Difference between custom and default accessor

Suppose there is a class and i need to detect reflectively which of its properties have custom accessors (getters/setters). For example: the job has, while name hasn’t.

class GuineaPig {
	var name: String = "Betsy"
	var job: String = "Spin the wheel"
		get() = field
		set(value) { field = value + " for food" }
}

In this case i research GuineaPig::class. Reflect its memberProperties. Find a KProperty of name and job. And fall into despair… because can not find any means to detect whether one’s accessors are defined by user code or generated as defaults by the compiler.

I guess that in run-time there is no difference between custom and default accessors. But why have that powerful reflection package that isn’t capable of doing that task. Of course it’s may be me who just doesn’t know how to do it. Anyway is there any solution?

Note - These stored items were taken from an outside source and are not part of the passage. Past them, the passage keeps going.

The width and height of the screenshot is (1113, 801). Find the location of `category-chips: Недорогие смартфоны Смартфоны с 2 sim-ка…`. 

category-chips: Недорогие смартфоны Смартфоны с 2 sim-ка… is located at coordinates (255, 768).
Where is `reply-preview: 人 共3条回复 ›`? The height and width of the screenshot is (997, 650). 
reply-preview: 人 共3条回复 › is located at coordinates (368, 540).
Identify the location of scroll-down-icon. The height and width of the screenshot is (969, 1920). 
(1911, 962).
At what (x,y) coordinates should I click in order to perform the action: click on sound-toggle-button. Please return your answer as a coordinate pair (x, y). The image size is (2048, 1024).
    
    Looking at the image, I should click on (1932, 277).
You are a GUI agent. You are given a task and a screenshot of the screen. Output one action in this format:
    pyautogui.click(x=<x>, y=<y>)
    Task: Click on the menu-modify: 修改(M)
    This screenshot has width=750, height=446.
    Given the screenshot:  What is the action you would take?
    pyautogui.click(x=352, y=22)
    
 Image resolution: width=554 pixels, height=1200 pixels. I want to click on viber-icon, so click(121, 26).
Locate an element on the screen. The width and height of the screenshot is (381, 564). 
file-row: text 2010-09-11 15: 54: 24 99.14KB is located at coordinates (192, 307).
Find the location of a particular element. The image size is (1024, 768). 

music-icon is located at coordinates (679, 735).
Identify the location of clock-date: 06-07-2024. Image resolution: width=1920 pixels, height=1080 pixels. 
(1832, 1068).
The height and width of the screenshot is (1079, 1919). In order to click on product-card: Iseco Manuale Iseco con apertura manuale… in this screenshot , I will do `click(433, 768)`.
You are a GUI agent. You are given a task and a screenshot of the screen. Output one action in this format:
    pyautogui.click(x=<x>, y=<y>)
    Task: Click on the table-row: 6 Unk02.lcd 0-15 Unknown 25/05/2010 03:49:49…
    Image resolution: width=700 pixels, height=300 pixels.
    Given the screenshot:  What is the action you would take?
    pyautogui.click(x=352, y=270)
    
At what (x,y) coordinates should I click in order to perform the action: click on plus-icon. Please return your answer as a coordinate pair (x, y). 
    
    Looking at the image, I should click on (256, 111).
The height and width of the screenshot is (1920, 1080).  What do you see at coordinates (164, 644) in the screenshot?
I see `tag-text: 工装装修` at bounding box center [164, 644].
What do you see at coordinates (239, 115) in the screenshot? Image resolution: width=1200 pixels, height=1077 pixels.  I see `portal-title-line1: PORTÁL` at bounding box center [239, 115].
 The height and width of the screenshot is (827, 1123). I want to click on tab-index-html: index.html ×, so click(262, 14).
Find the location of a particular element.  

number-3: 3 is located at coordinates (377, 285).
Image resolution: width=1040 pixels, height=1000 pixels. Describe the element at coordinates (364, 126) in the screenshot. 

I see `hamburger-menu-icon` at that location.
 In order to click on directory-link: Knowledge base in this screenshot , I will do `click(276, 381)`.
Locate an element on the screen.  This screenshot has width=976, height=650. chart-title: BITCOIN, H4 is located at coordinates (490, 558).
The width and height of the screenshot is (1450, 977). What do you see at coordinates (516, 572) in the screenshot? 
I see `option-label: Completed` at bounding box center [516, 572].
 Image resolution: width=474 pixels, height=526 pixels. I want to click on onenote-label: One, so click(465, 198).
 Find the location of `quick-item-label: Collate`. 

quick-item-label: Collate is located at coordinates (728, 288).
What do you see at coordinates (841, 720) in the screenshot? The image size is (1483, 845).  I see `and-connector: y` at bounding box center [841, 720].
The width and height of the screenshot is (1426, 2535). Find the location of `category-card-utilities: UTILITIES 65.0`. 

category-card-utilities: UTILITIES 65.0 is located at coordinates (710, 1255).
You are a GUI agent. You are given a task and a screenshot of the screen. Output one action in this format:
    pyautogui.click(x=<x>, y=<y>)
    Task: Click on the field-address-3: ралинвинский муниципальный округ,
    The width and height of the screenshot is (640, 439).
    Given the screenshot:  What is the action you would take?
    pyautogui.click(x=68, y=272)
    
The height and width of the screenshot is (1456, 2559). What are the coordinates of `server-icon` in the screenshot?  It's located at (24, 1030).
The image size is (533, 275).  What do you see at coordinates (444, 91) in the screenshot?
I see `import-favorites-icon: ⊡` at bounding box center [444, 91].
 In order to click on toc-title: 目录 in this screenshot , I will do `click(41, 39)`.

Why? Let’s say i know that reflective call (get/set) to javaField of a property directly is twice faster than using KCallable.call. However if i use javaField of a property with user defined getter/setter i may break its logic. So i need to distinguish which property has custom accessors.

Remark: Guinea pig is taken for clarity. I’m against tests on animals.

There is really no such possibility. Reflection allows you to introspect declarations, but not implementation details. Whether a property has a custom accessor is an implementation detail.

Is there a possibility for the compiler to put some flag about it that can be run-time reflected.
If so i’d make a feature request in the tracker.